Para quem, à data do lançamento, escutou Views, a dúvida com que ficou foi esta: e depois disto, por onde é que Drake irá? Interrogação que tinha subjacente uma certa ideia de “fim de caminho”, da tal cristalização (que não saturação, ainda assim) da sua música, a qual se via numa espécie de beco sem saída, tanto temática (fama, sucesso, relações amorosas, fake friends) como sonicamente. Ora, a este respeito, o primeiro aspecto a sublinhar é o de que o novo trabalho de Drake responde e não responde a esta dúvida – o que, no caso, até é positivo, na medida em que, confundindo o ouvinte mais conhecedor, não lhe deixa outra hipótese senão deixar-se seduzir novamente (quase ao nível da hipnose…) pela musicalidade sacarina, tantas vezes irresistível da sua receita (a maior novidade talvez ainda seja o facto de Boi-1da e Noah “40” Shebib terem uma presença bem menos intensa na parte instrumental do que em discos anteriores).

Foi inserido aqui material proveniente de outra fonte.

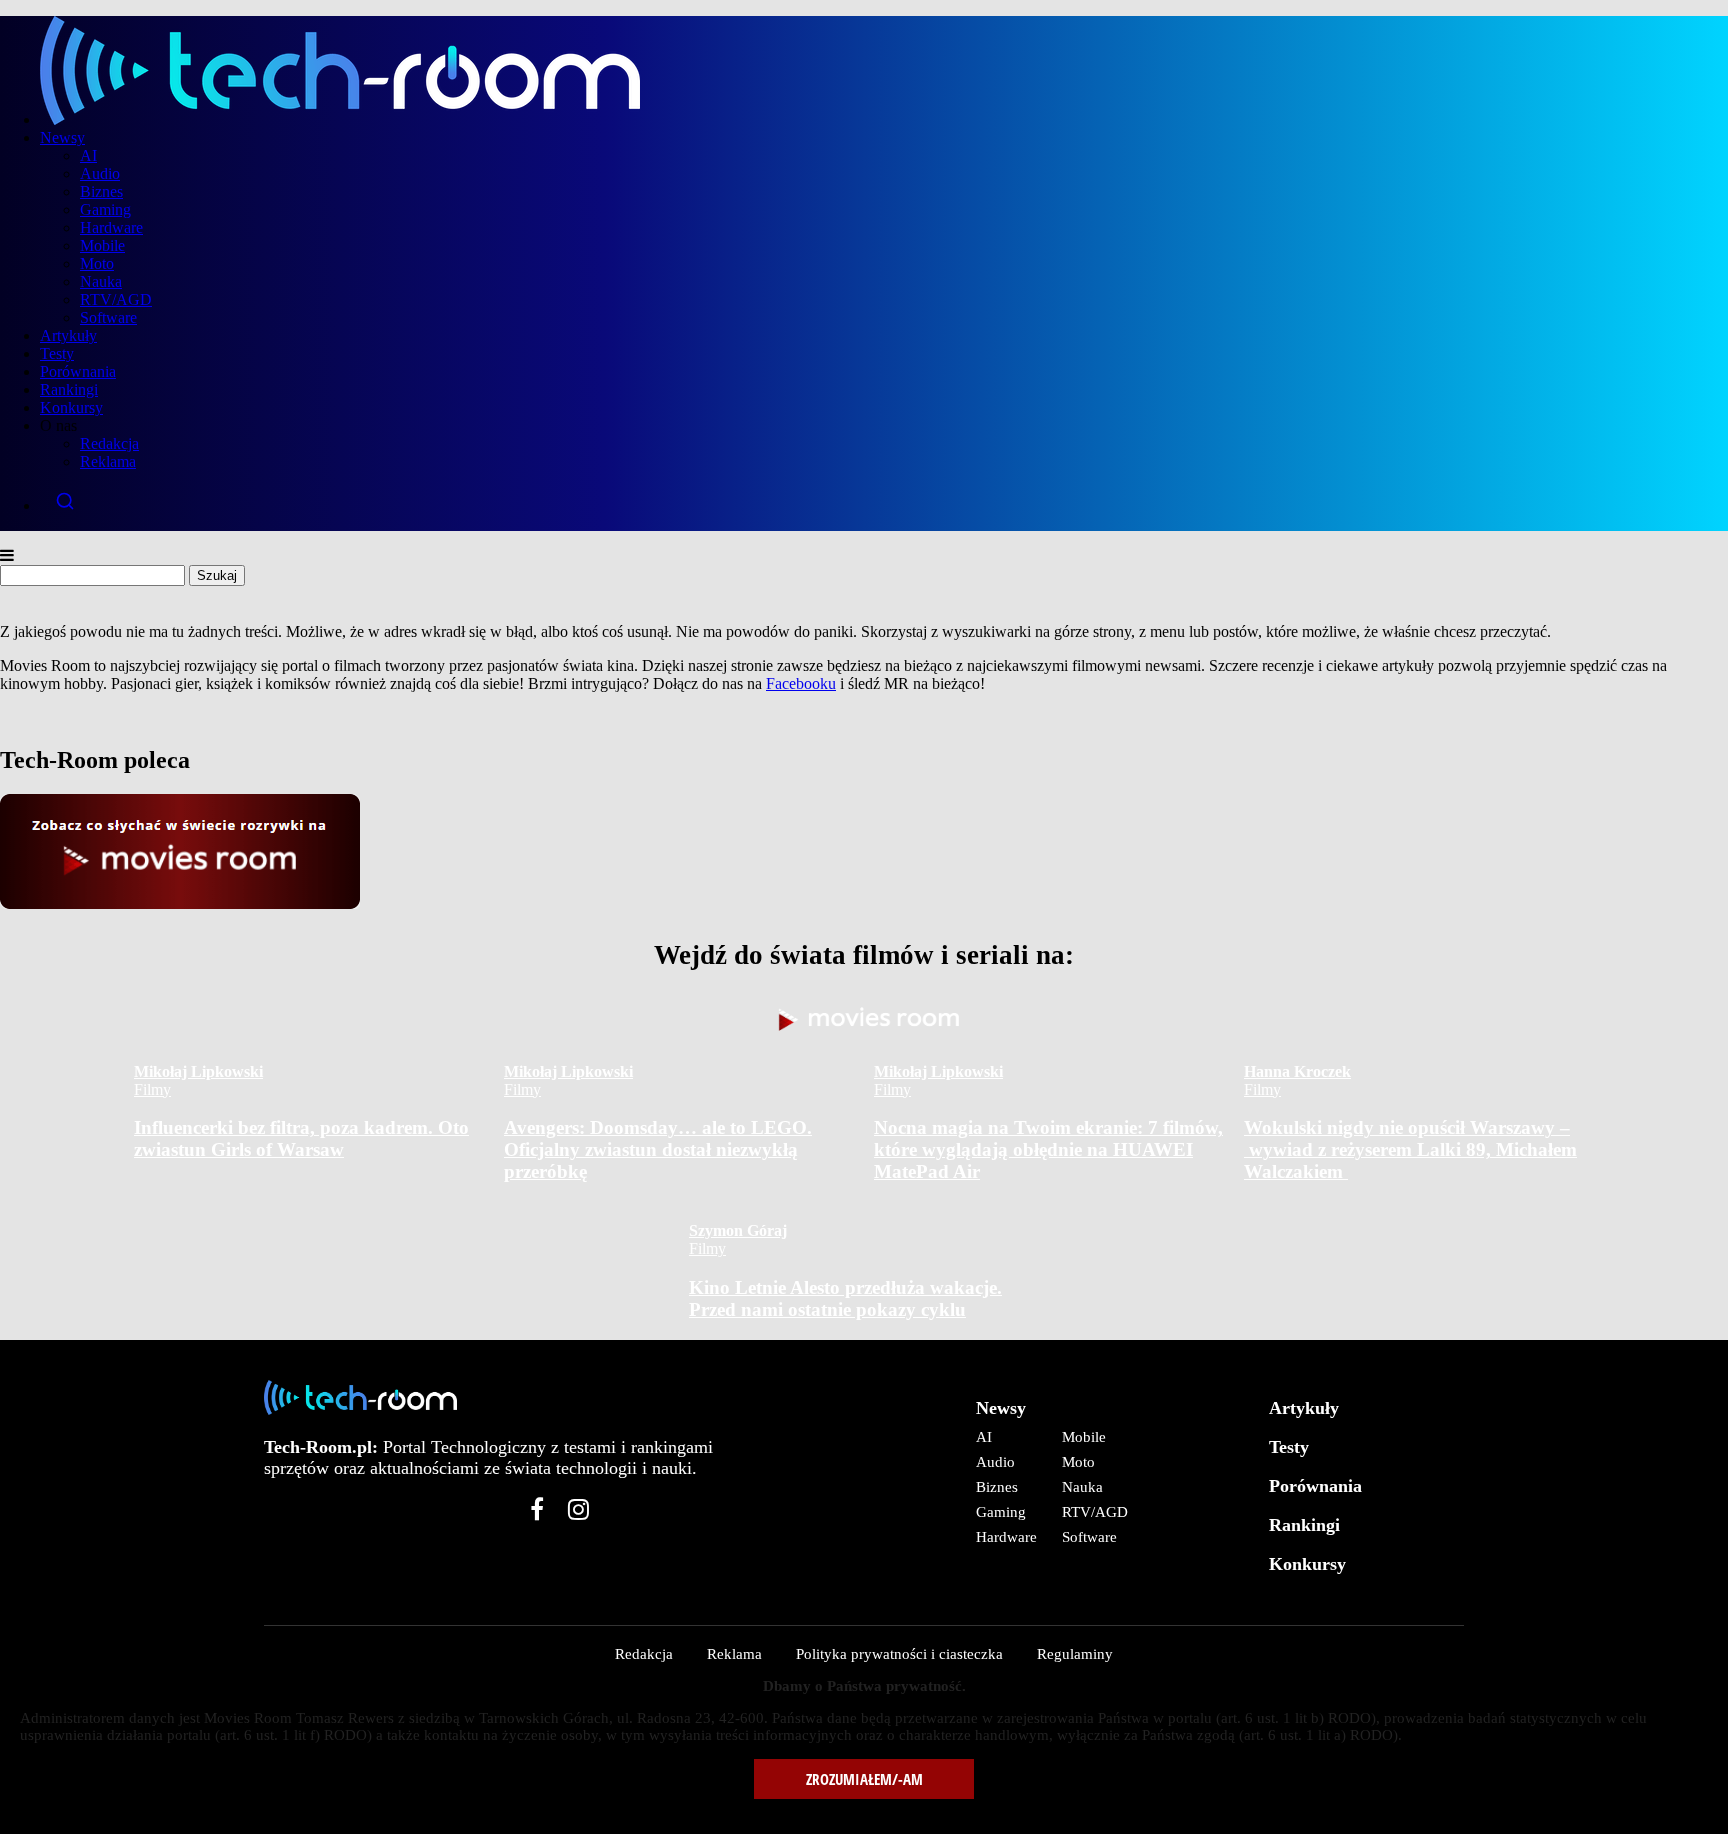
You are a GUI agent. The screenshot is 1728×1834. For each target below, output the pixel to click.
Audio (100, 173)
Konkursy (71, 407)
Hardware (111, 227)
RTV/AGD (116, 299)
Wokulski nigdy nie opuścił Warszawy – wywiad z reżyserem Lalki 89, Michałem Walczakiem (1410, 1149)
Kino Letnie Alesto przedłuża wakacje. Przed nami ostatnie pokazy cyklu (845, 1298)
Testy (57, 353)
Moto (97, 263)
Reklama (108, 461)
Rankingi (69, 389)
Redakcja (109, 443)
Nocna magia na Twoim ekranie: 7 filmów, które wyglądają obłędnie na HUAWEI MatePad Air (1048, 1149)
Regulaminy (1075, 1654)
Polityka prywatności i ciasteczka (899, 1654)
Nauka (101, 281)
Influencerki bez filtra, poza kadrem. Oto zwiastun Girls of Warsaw (301, 1138)
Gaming (105, 209)
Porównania (78, 371)
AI (88, 155)
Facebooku (801, 683)
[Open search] (884, 501)
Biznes (101, 191)
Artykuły (68, 335)
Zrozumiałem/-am (864, 1779)
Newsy (62, 137)
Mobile (102, 245)
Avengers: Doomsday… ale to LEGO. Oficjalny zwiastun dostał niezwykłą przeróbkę (658, 1149)
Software (108, 317)
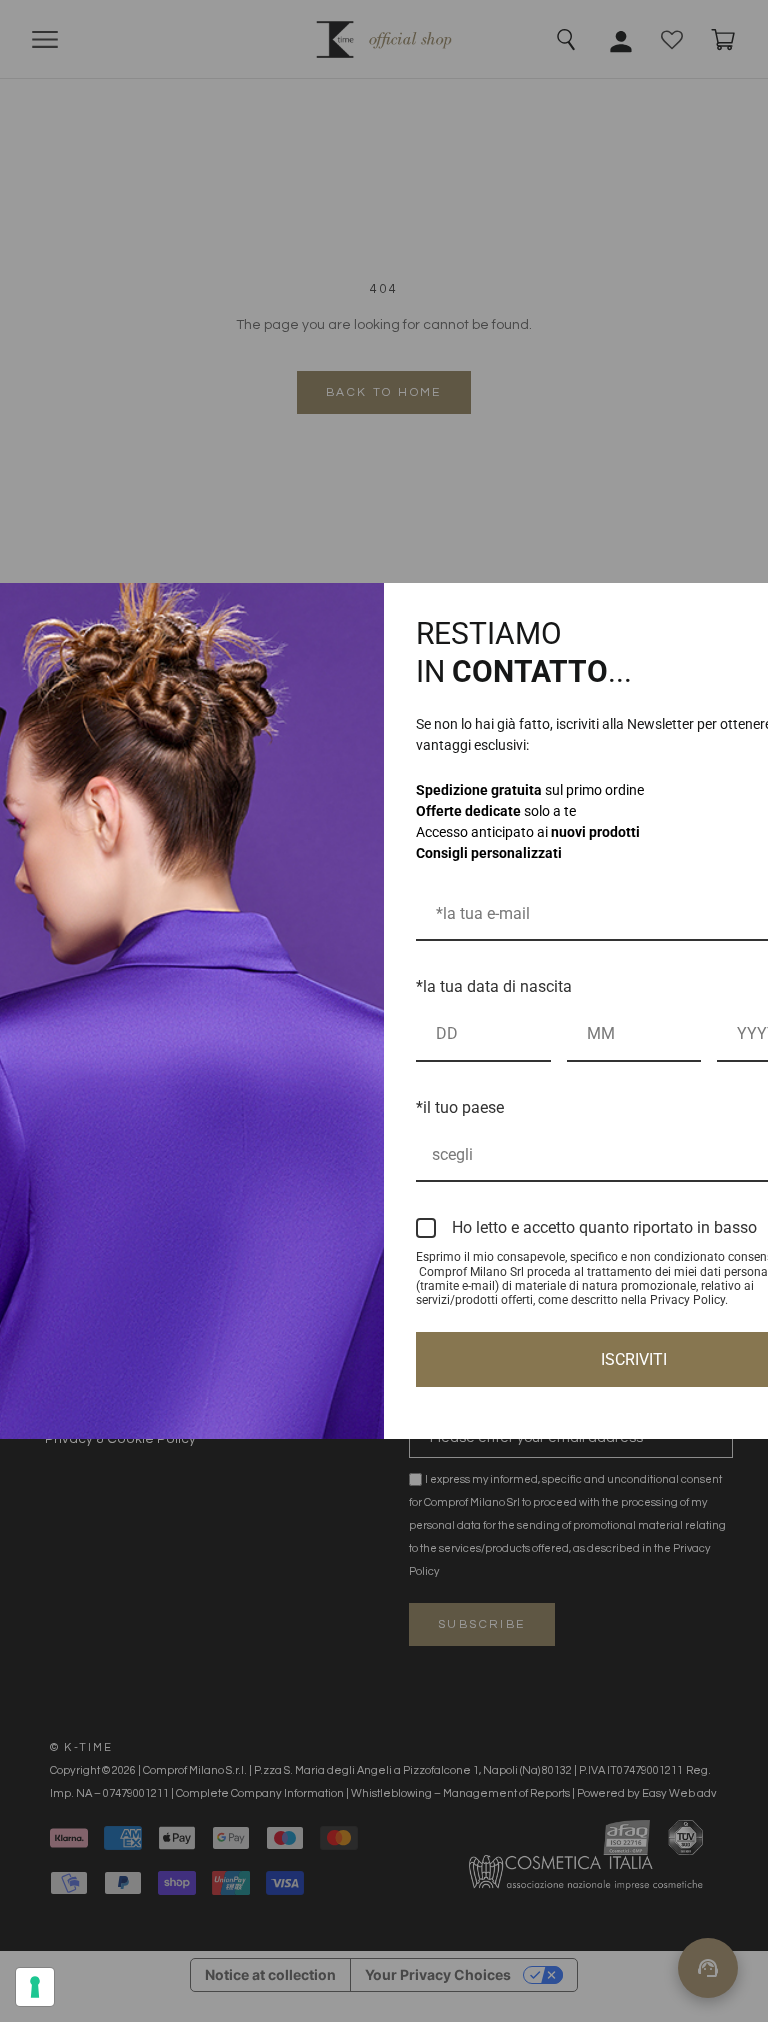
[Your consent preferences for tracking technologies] (35, 1987)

Se Views já não era um álbum “de hip-hop”, este muito menos o é, investindo ainda mais nas batidas dançantes, ora afectas ao disco e ao house (a viciante e charmosíssima “Passion Fruit”) – inclusivamente o “tribal house” (“Get It Together”) que ficara enterrado (e bem) algures nos inícios dos anos 2000 –, ora filiadas em sabores quentes e tropicais caribenhos (ecos do dancehall jamaicano em “Blem” e “Fake Love”) ou africanos (“Madiba Riddim”). Aliás, a veia pop de Drake está de tal forma apurada que são os momentos de rap – melhor dizendo, de trap – mais convencional aqueles que puxam indisfarçavelmente o disco para baixo, espécie de pausas temporárias no que de bom está a ser escutado e às quais damos o desconto pela vontade de voltar ao que interessa: o belo dueto com Kanye West em “Glow” (beat do insuspeito Noah “40” Shebib), a soberba recriação da “If You Had My Love” de Jennifer Lopez em “Teenage Fever” (e, claro, piscadela de olho provocadora ao ouvinte mais cor-de-rosa) ou “Sacrifices”, onde Drake consegue fazer o que Mac Miller fez com Ty Dolla $ign em “Cinderella”: pôr gente como Young Thug ou 2 Chainz a soar bem (ao que muito ajuda o piano sacado por T-Minus).

 



Eppur si muove – apesar da inegável existência de uma “fórmula Drake”, apesar de tudo parecer relativamente idêntico, há neste álbum (como já havia, talvez mais pronunciadamente ainda, em Views) um movimento qualquer de deslocação, uma tendência para aqui ou para ali que impede a estagnação, que abre sempre, mesmo que timidamente, a porta a algo mais (a um género, a uma geografia, ou, simplesmente, a uma qualquer atmosfera nova…). Um sussurro que, de mansinho, já nos está a transportar, no escuro e muito subtilmente, para um sítio ainda desconhecido – Views, por exemplo, e como à data apontámos, fechava a sugerir um balanceamento para o R&B de finais dos anos 90 que agora não se concretizou (mas, curiosamente, “Do Not Disturb” encerra More Life nessa mesma toada insinuada por “Summers Over Interlude” e “Fire & Desire”). A obra de Drake, neste momento, funciona um pouco como o planeta Terra: embora pareça parada, está, na verdade, num lento, profundo – porque as transformações não se vêem a olho nu, só se (pres)sentem – e permanente movimento, embora possuindo sempre, também como a Terra, uma centralidade referencial (o hip hop, o R&B). Se essa trajectória se concretizará numa translação e, consequentemente, num retorno ao ponto de partida (o que seria o definitivo atestado do esgotamento criativo de Drizzy) ou se prosseguirá livre e indefinidamente no cosmos, eis o que fica (novamente) por saber. The question remains – e, também por isso, a classificação que agora atribuímos replica a que demos a Views.